Write out the lines below word for word, from the first line of the items through the line containing "Action: (x=210, y=254)", with both of those lines included and the pictures left out.

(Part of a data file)
.....
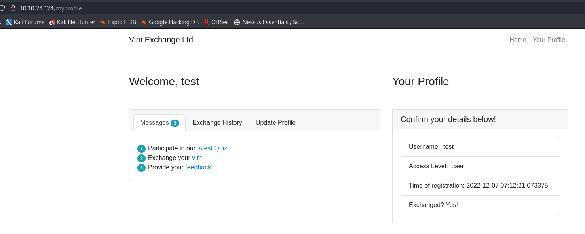Follow the vim exchange link
Viewport: 585px width, 234px height.
(x=197, y=158)
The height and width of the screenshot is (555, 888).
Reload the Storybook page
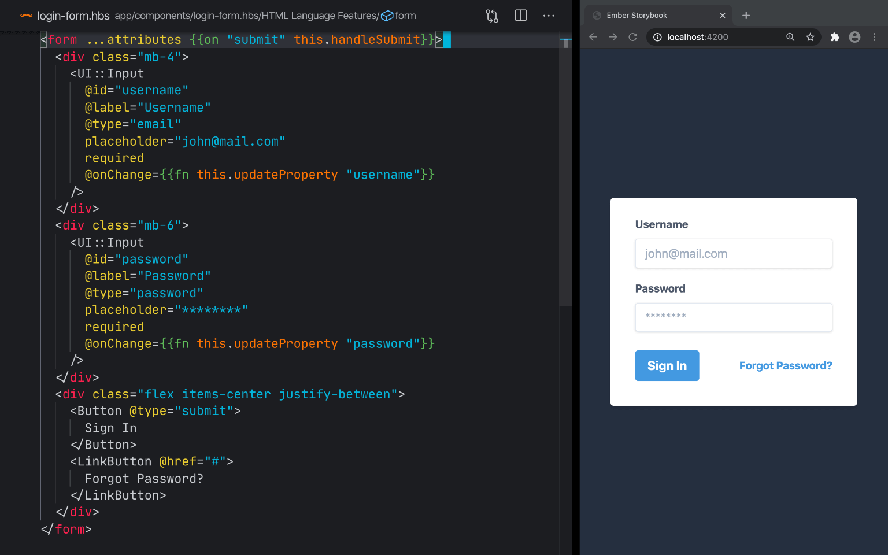tap(632, 36)
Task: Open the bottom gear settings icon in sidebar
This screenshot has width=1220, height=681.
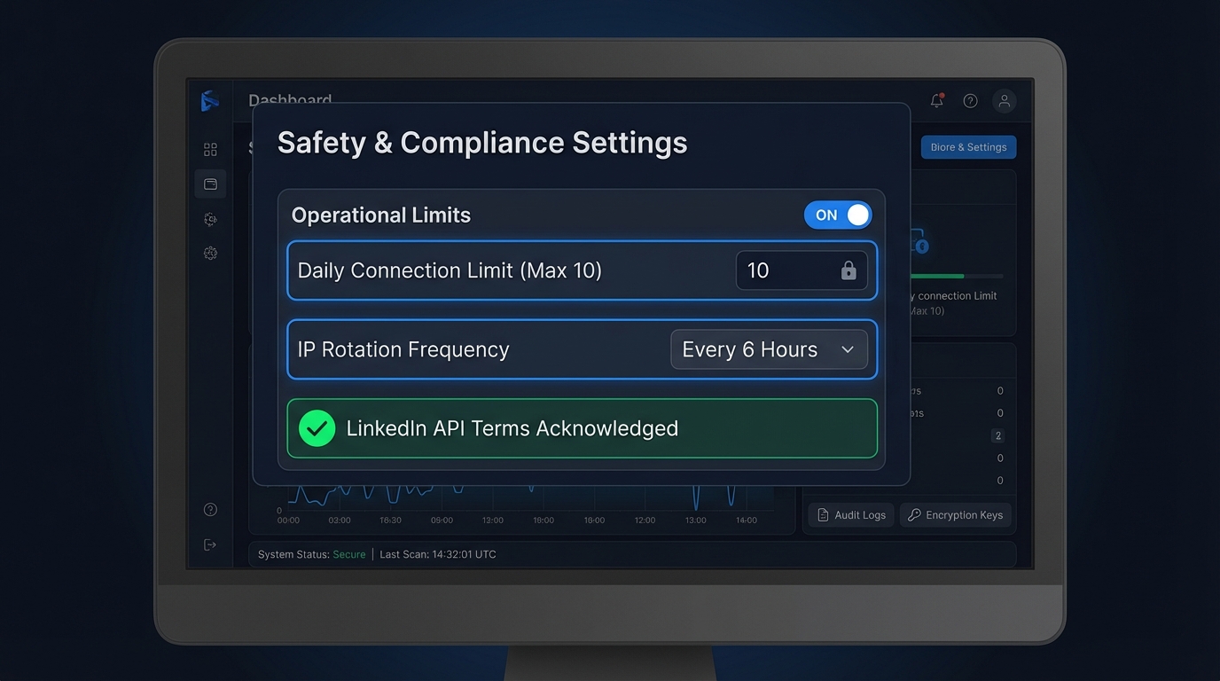Action: (x=210, y=254)
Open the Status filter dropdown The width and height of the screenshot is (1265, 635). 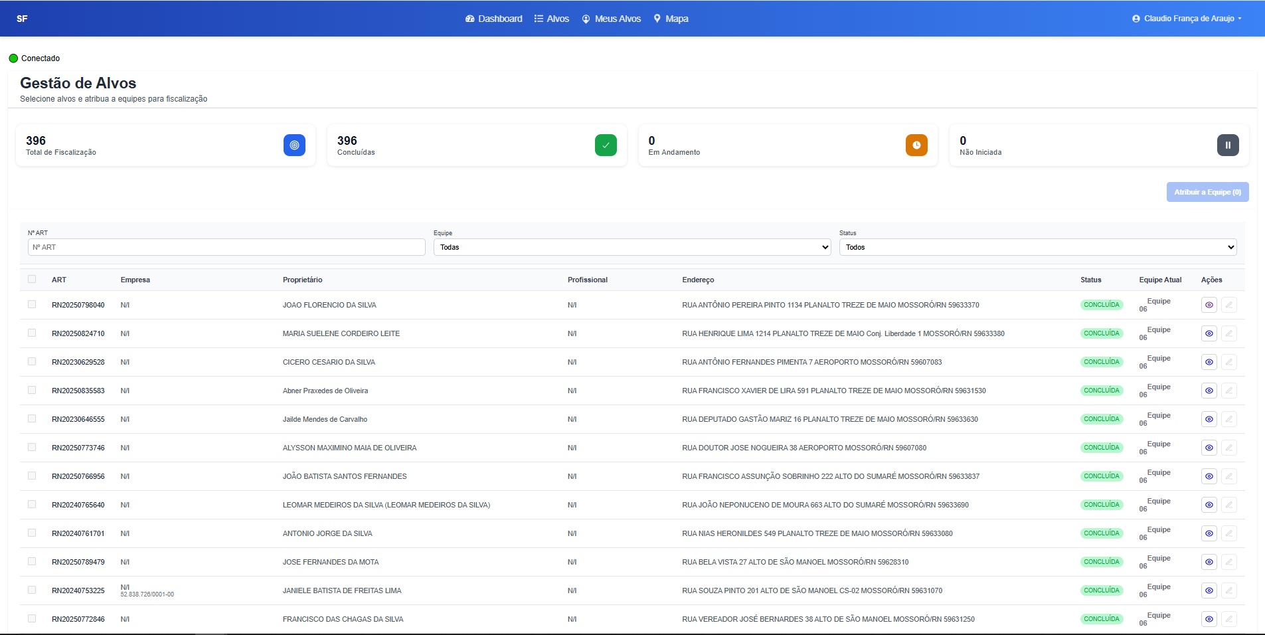pos(1037,247)
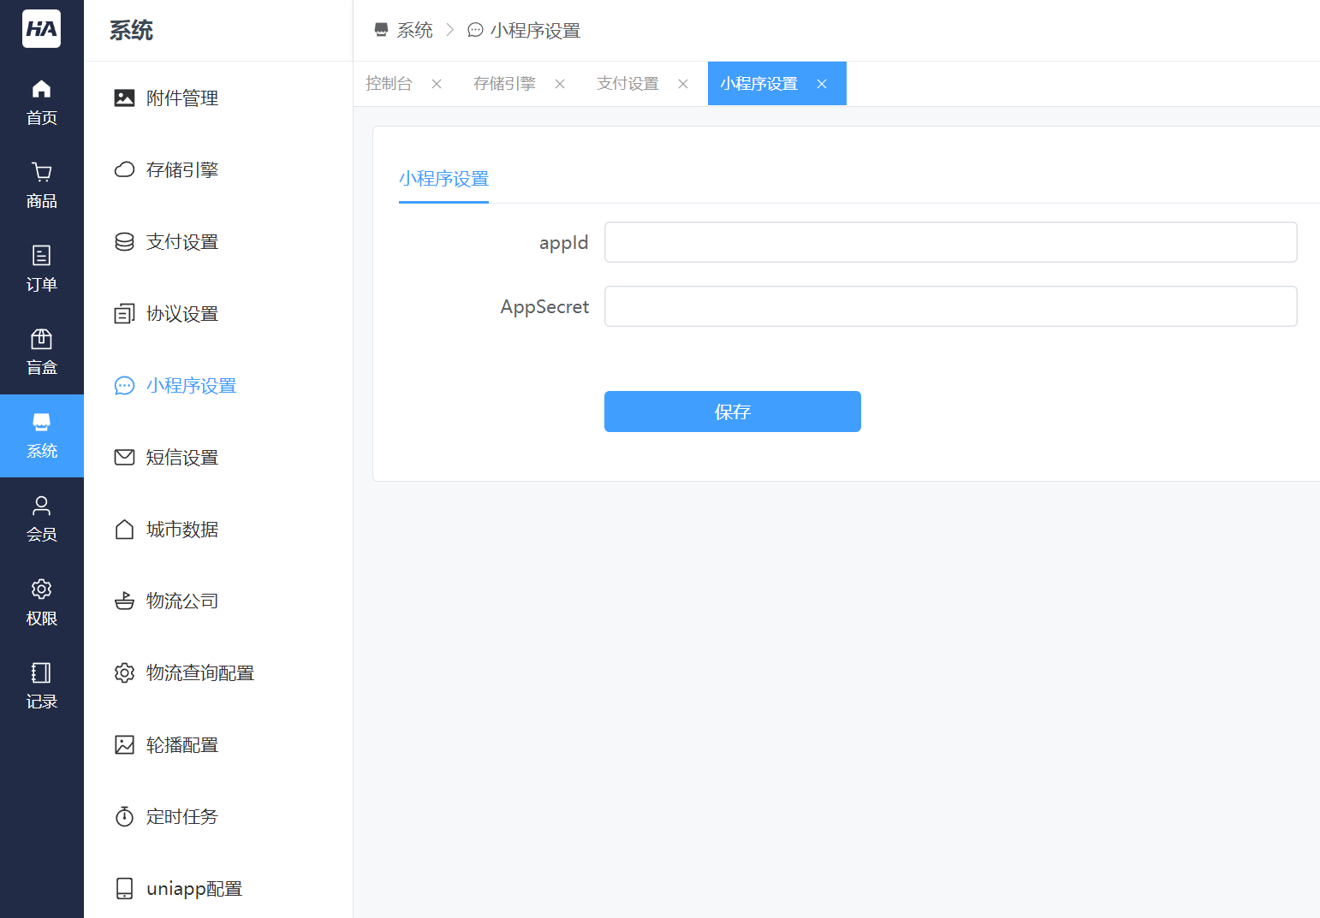The image size is (1320, 918).
Task: Click the HA logo icon
Action: tap(41, 29)
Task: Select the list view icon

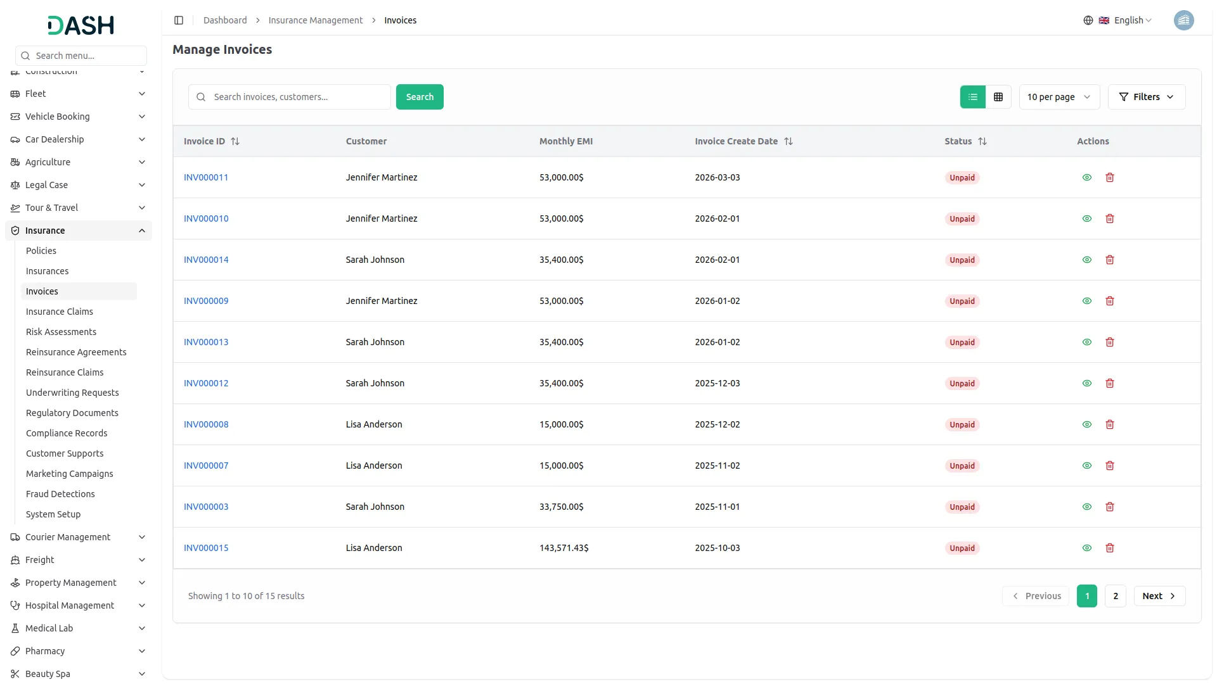Action: (x=973, y=96)

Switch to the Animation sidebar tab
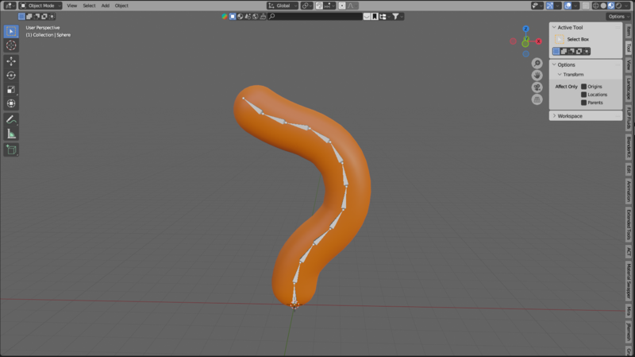629,191
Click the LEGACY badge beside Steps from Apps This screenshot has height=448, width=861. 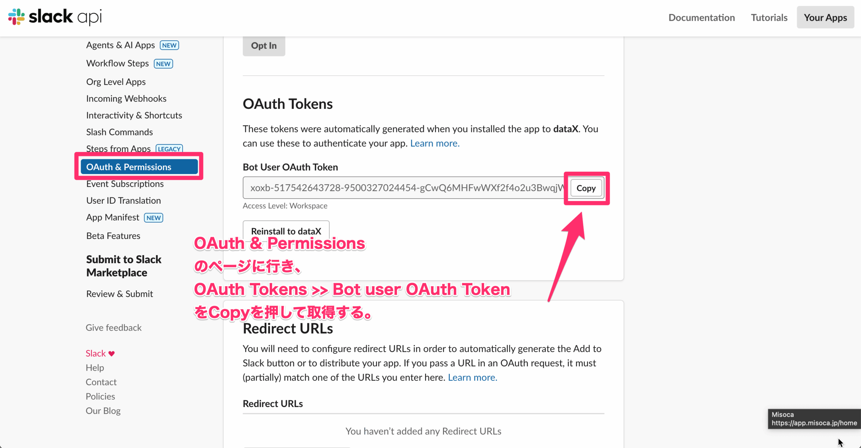click(169, 149)
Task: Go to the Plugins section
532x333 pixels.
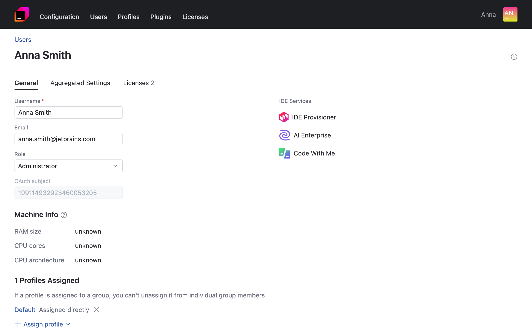Action: [161, 17]
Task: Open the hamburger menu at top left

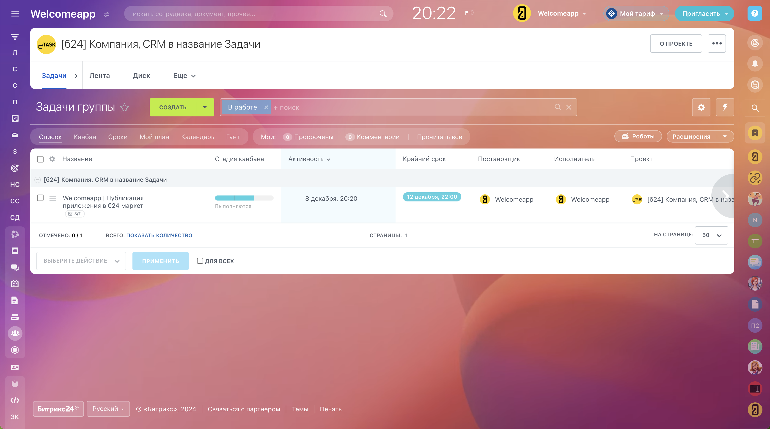Action: click(x=15, y=14)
.....
**Finished task**
Follow the vim exchange link
Viewport: 585px width, 234px height.
(x=197, y=158)
The height and width of the screenshot is (555, 888).
Reload the Storybook page
tap(632, 36)
Task: Open the bottom gear settings icon in sidebar
This screenshot has width=1220, height=681.
Action: (x=210, y=254)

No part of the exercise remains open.